Rupee India merosot ke rekor terendah baru 65,27 terhadap dolar AS sebelum sedikit pulih ke 65,15 di perdagangan Asia sore, masih turun jauh dari 64,72 pada Rabu sore.

Rupiah Indonesia diperdagangkan pada 10.958 terhadap dolar AS dibandingkan 10.945 sehari sebelumnya, sedangkan baht Thailand berada di 32,12 dibandingkan dengan 31,77.

Risalah dari pertemuan kebijakan Fed Juli menunjukkan anggota dewan memiliki perbedaan pendapat tentang kapan untuk mengurangi pembelian obligasinya 85 miliar per bulan yang dikenal sebagai pelonggaran kuantitatif (QE).

Beberapa pejabat Fed mendukung "pengurangan" secepatnya bulan depan, sementara yang lain mengatakan bank perlu untuk melihat lebih banyak bukti bahwa ekonomi AS cukup kuat.

Bos Fed Ben Bernanke mengatakan pihaknya tidak akan menarik skema stimulus sampai ekonomi dapat berdiri sendiri pada dua kakinya dan tingkat pengangguran di bawah tujuh persen.

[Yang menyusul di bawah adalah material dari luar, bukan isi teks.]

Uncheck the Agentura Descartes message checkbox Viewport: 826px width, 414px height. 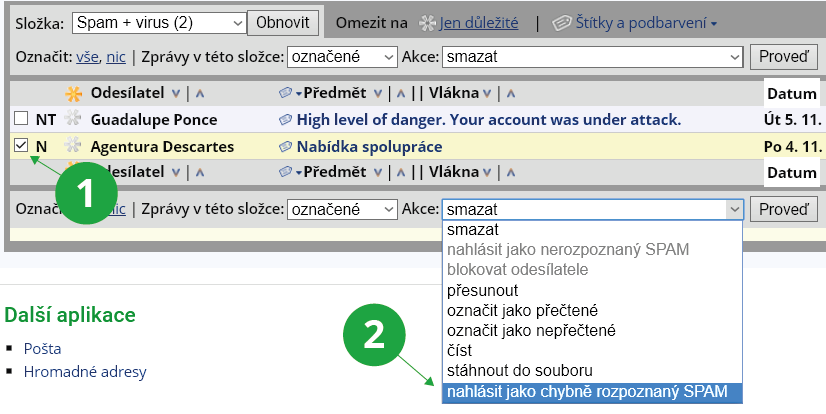[21, 146]
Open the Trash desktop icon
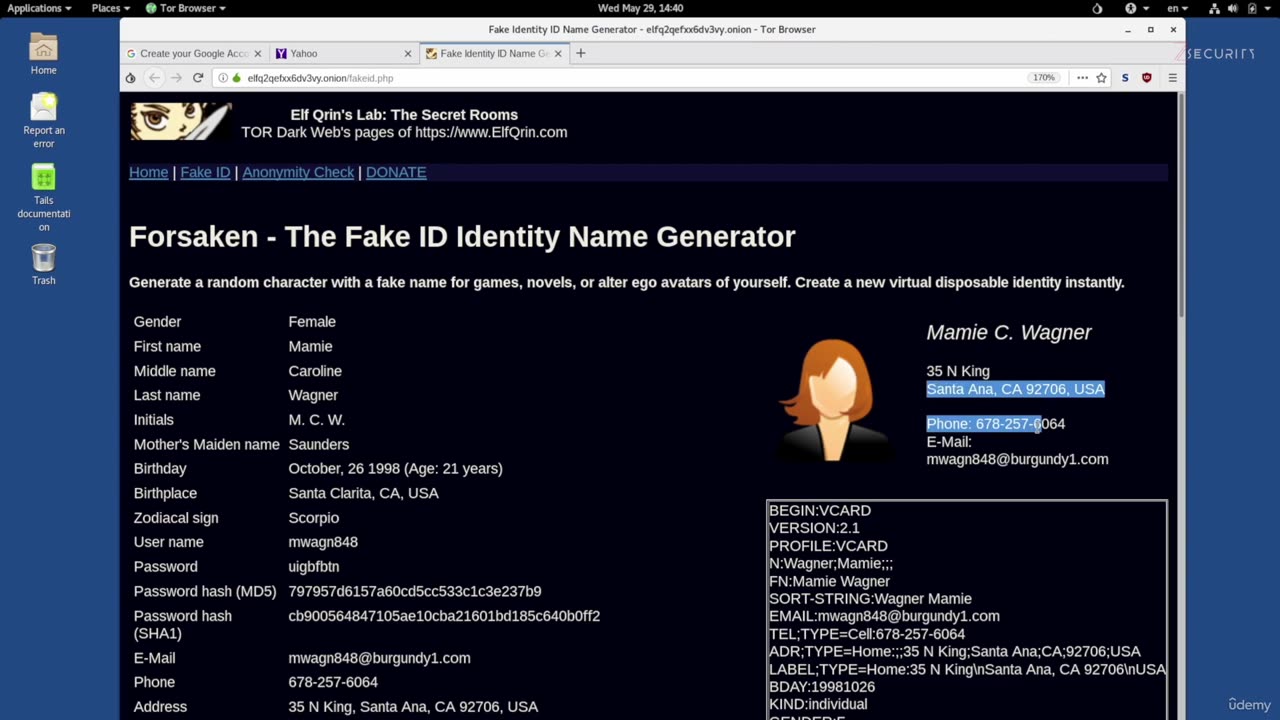Image resolution: width=1280 pixels, height=720 pixels. click(x=43, y=264)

Di Tokyo pada Kamis, dolar naik menjadi 98,21 yen dari 97,67 yen di New York pada Rabu sore, sementara euro dibeli 1,3340 dolar dari 1,3359 dolar. Mata uang tunggal diambil 131,02 yen terhadap 130,46 yen.

"Saya secara pribadi tidak berpikir risalah memberikan indikasi yang jelas apakah pengurangan stimulus akan dimulai bulan depan atau tidak, tetapi pasar bereaksi dengan penurunan di saham, kenaikan dalam imbal hasil dan pembelian dolar," kata Kengo Suzuki, penyiasat mata uang Mizuho Securities.

Ekspektasi pengakhiran QE telah diperlihatkan warga asing dalam memulangkan beberapa dana mereka dalam jumlah besar di beberapa bulan terakhir yang dituangkan ke negara-negara berkembang ketika QE diresmikan pada September 2012, pada gilirannya memukul mata uang dan ekuitas di negara-negara berkembang.

Namun, Marito Ueda, seorang pedagang mata uang terkemuka di FX Prime mengatakan: "Tekanan besar pada mata uang emerging market ... hanya membuat sedikit penurunan, karena PMI (indeks pembelian manajer) China lebih baik dari yang diharapkan."

Raksasa perbankan HSBC mengatakan angka awal menunjukkan PMI untuk China naik menjadi 50,1 pada Agustus, dibandingkan dengan angka akhir 47,7 pada Juli.

Angka PMI atas 50 menunjukkan ekspansi dari bulan sebelumnya, sementara di bawah 50 menunjukkan kontraksi.

Data -- pertama untuk menunjukkan pertumbuhan dalam empat bulan -- terjadi setelah angka terbaru menunjukkan kenaikan dalam perdagangan China dan secara tentatif menyatakan ekonomi di bawah tekanan mungkin segera berakhir.

Perhatian sekarang akan beralih ke rilis klaim awal pengangguran AS pada Kamis, yang akan memberikan gambaran tentang keadaan ekonomi AS.

Dolar juga menguat terhadap mata uang Asia-Pasifik. Dolar naik menjadi 1.122,7 won Korea Selatan dari 1.117,90 won, menjadi 1,2840 dolar Singapura dari 1,2767 dolar Singapura, dan menjadi 29,98 dolar Taiwan dari 29,90 dolar Taiwan.

Greenback menguat menjadi 44,14 peso Filipina dari 43,95 peso, sedangkan dolar Australia jatuh menjadi 90,01 sen AS dari 90,33 sen dan yuan China diambil 16,04 yen terhadap 15,89 yen, demikian AFP.